• Welcome to the new COTI server. We've moved the Citizens to a new server. Please let us know in the COTI Website issue forum if you find any problems.
  • We, the systems administration staff, apologize for this unexpected outage of the boards. We have resolved the root cause of the problem and there should be no further disruptions.

Growing older and RPG violence

Absolutely! I've definately grown less and less comfortable with violence in gaming as the years have passed (I'm 38 today!).

Time was when it was all about the kewl weapons and torturing and killing. We were the good guys and they were the bad guys, afterall.

I think a lot of it lies in the fact that the greyness of the real world has infected my fantasy worlds. I can't think of antagonists as simply 'badguys' anymore. They are people with families and friends and lives of their own. They were once someone's little boy or girl and even if they are the most hateful, evil, malicious scumbag I'm still not convinced killing or torturing them is the way forward.

I even feel pangs of pity for non-sentient creatures and beasts. They're only doing what they do to survive.

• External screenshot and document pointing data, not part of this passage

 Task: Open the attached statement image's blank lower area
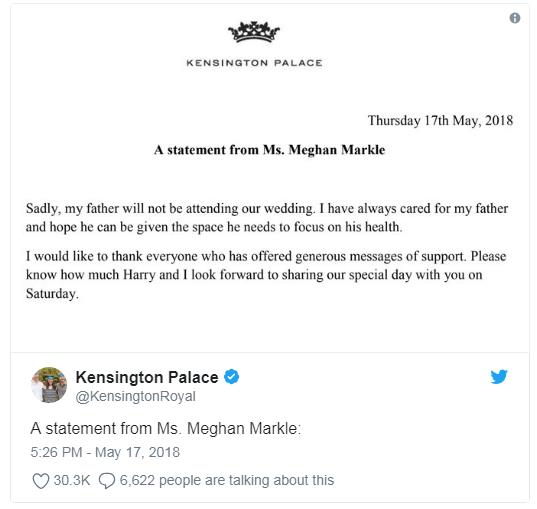coord(270,327)
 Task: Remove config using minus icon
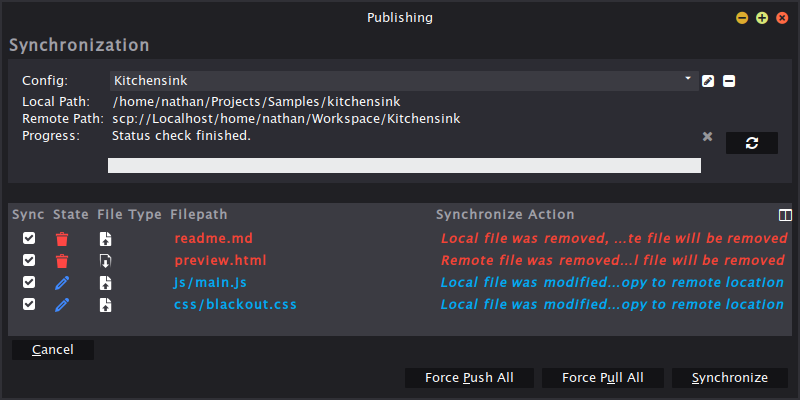(729, 81)
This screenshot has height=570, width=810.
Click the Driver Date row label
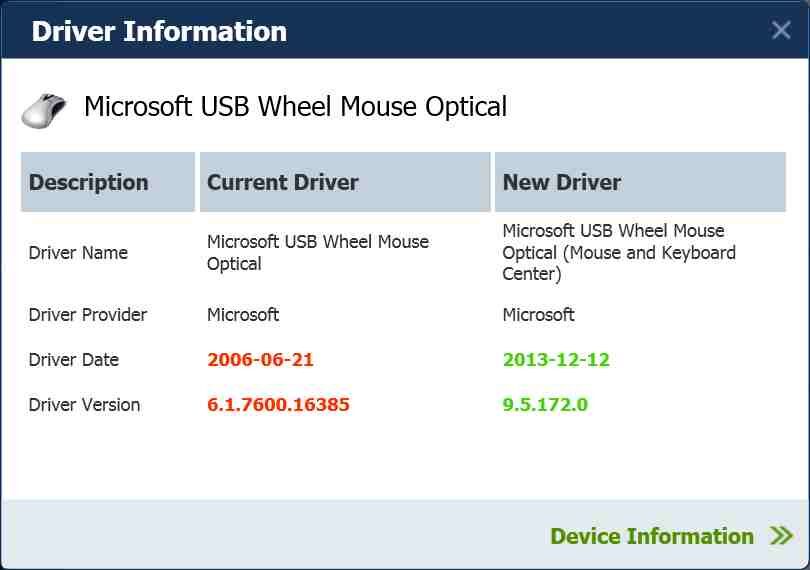[74, 360]
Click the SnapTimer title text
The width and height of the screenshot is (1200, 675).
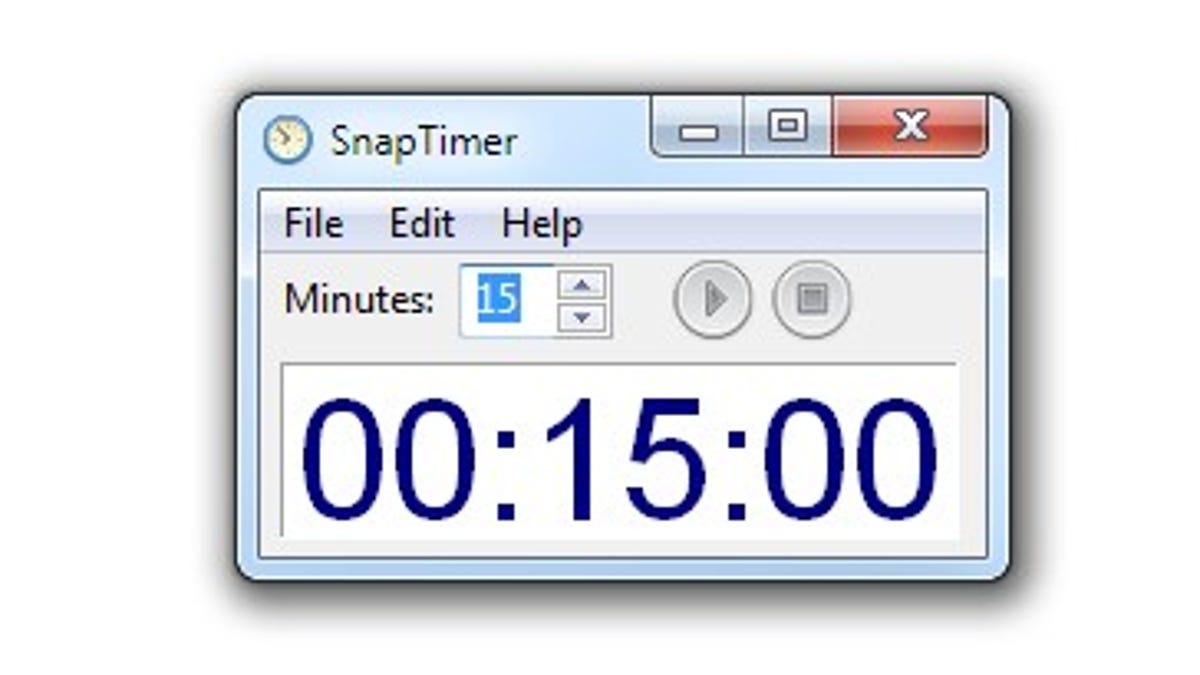[424, 141]
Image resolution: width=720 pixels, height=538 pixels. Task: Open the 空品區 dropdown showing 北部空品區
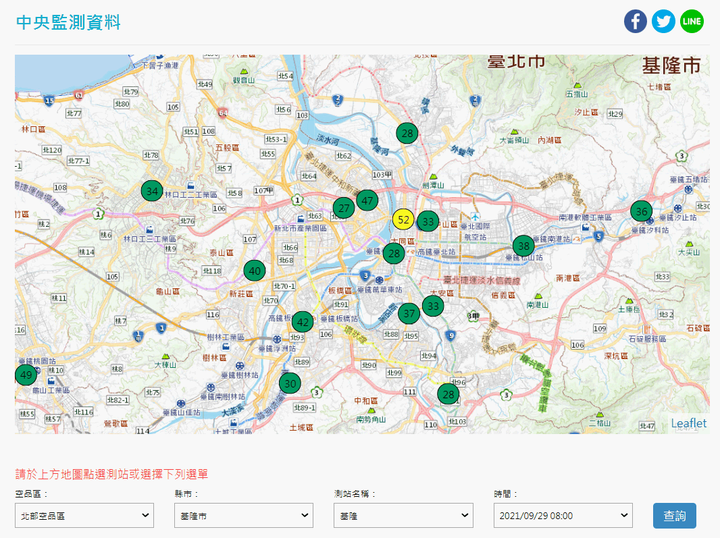[x=84, y=515]
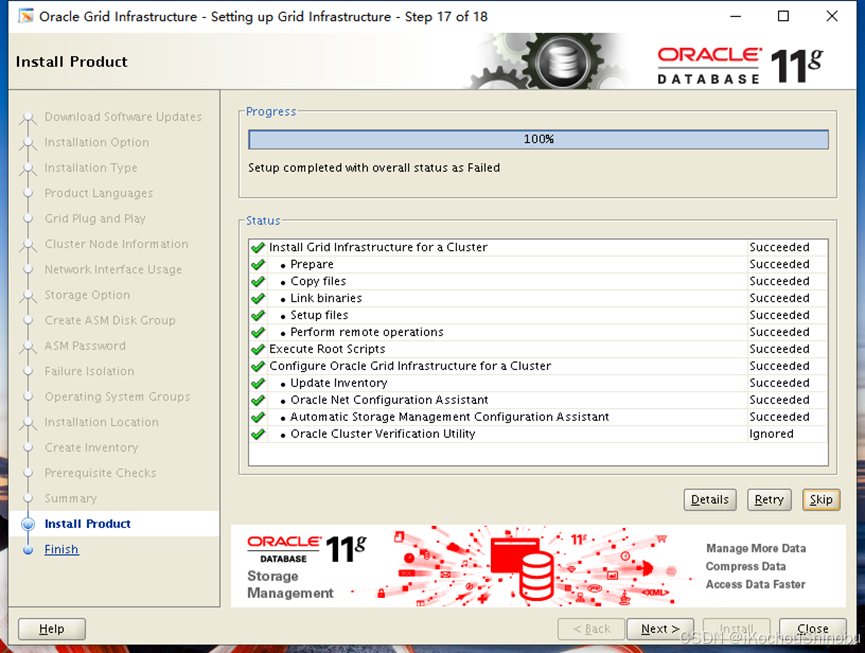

Nowhere was this brought home to me more clearly than when I participated in a Traveller game via GRiP a few years back. We'd quashed an attempt to board our ship by 'bad guys' disguised as system security. We had a bunch of them subdued in the hold and then, without warning one of the other players started spacing them one by one - or at least he tried to. I was so horrified by the utterly cold, dispassionate way that the other character (and ultimately the character's player) reacted to human life I challenged him, and it ended in a mexican standoff broken by the Captain who ruled in my favour.

It was all done in character and in good nature (that is to say there was no animosity between myself and the other player) but it made me realise that my attitude towards violence in roleplaying had changed.

Crow
 
I'll have to go the opposite way from Scarecrow - in games is the only place I get to do black & white vs shades of gray. Bad guys (well, the important ones at the top, anyway) are truly evil, aren't interested in redemption, and will only take any opportunities you give them to kill you or escape. I live in the RW, I don't necessarily want to play in it.
 
I don't know if it is age.

Different settings imply different responses. So do different characters.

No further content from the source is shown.